The burgeoning state-sponsored college tuition savings plan market is beginning to attract the interest of mutual fund companies.

Several firms, including Fidelity Investments of Boston, Strong Capital Management of Menomonee Falls, Wis., Vanguard Group of Malvern, Pa., TIAA-CREF of New York, Salomon Smith Barney of New York and American Century Investments of Kansas City, Mo. have been angling to get into the market. The savings plans are referred to as 529 plans after the IRS code that authorized them.

Not only do the plans afford fund advisers the opportunity to scoop up long-term investments, but fund companies gain access to a whole new audience of investors. The plans give firms the opportunity to get their names in front of a new generation of potential investors - college-bound students, fund executives said.

While state treasuries are the sponsors of these programs, investment managers are hired to handle the investment management and often the plan administration. The plans differ considerably from state to state.

Mutual funds are used as the underlying funding vehicles for these plans. Most plans offer investors non-negotiable, pre-assembled fund portfolios. Plan participants are assigned portfolios that differ according to the allocations between equity, bond and money market funds depending on the age of the child for whom the account is established. Under Federal law, account owners of state-sponsored qualified tuition savings plans may not exercise investment discretion over their accounts.

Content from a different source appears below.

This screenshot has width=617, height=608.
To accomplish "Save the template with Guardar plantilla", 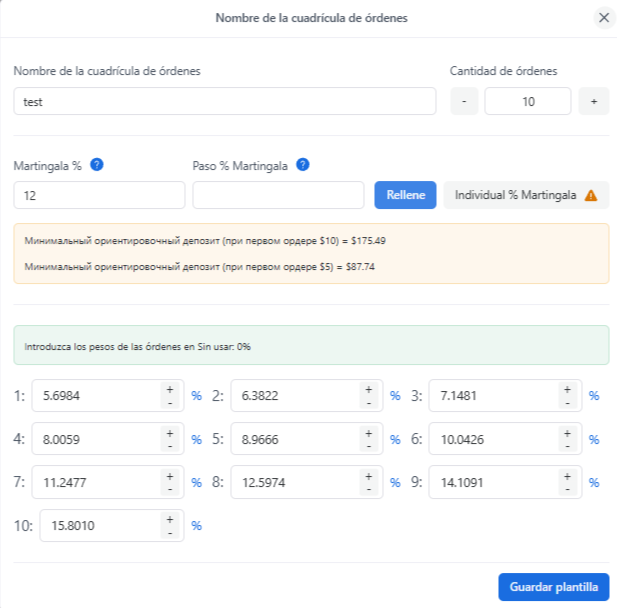I will [x=554, y=587].
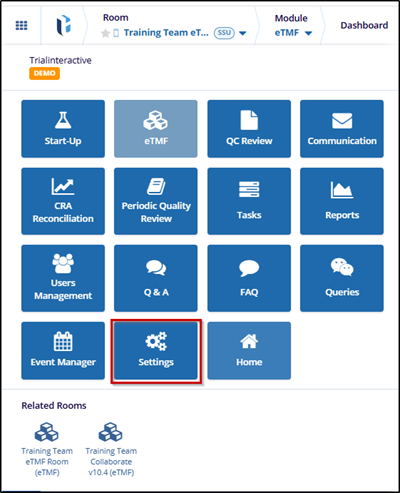This screenshot has width=400, height=493.
Task: Expand the Module eTMF dropdown
Action: click(293, 33)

Also, under their contractual arrangements, mutual fund companies themselves are expected to market the plans. Since 529 plans in most cases can be purchased by residents of any state (Oregon is the only exception) mutual funds can develop marketing campaigns they can use nationwide to attract dollars to an individual state-sponsored plan.

American Century recently won the right to manage and administer Kansas' tuition savings plan that was introduced July 1. The fund group has not been actively marketing to other states, but managing the Kansas plan made sense because one-third of its employees are Kansas residents, said Beth Randolph, a spokesperson for American Century. The Missouri plan is managed by TIAA-CREF.

TIAA-CREF began managing assets under these plans in 1998, said Tim Lane, vice president of tuition financing at TIAA-CREF. TIAA-CREF now has $605 million in 529 plan assets, he said. TIAA-CREF already manages the state tuition savings plans of New York, California, Connecticut, Kentucky, Vermont, Tennessee, and Oklahoma as well as of Missouri. A Minnesota plan, also managed by TIAA-CREF, is expected to begin this month, said Lane.

Fidelity has been managing the Massachusetts tuition savings plan since January 1999, said Abram Claude, vice president of college planning at Fidelity. It has also managed New Hampshire's 529 plan since 1998. Fidelity announced last month that it would introduce a version of its New Hampshire plan for the financial advisor marketplace, to be called the Advisor College Investing Plan.

In early June, Strong was awarded its first contract to manage the college savings program for Oregon which will begin accepting pre-enrollments in October and November.

"We feel these 529 savings plans are about the best kept secret in college savings," said Sarah Henriksen, marketing manager for tax advantaged products at Strong.

Illinois recently awarded its 529 management contract to Salomon Smith Barney, which manages Colorado's and others.

Idaho and Nebraska are currently accepting proposals from investment managers. Ohio, Rhode Island, Florida, Alaska and Hawaii are currently evaluating proposals and expect to introduce their versions of state tuition savings plans later this year.

The plans allow investors to establish and contribute to investment accounts that will eventually be used by a beneficiary/student to pay for college tuition, books, room and board and other qualified fees at any accredited college nationwide.

Contributors generally receive a 100 percent income state tax deduction for annual contributions made up to a maximum set by the state.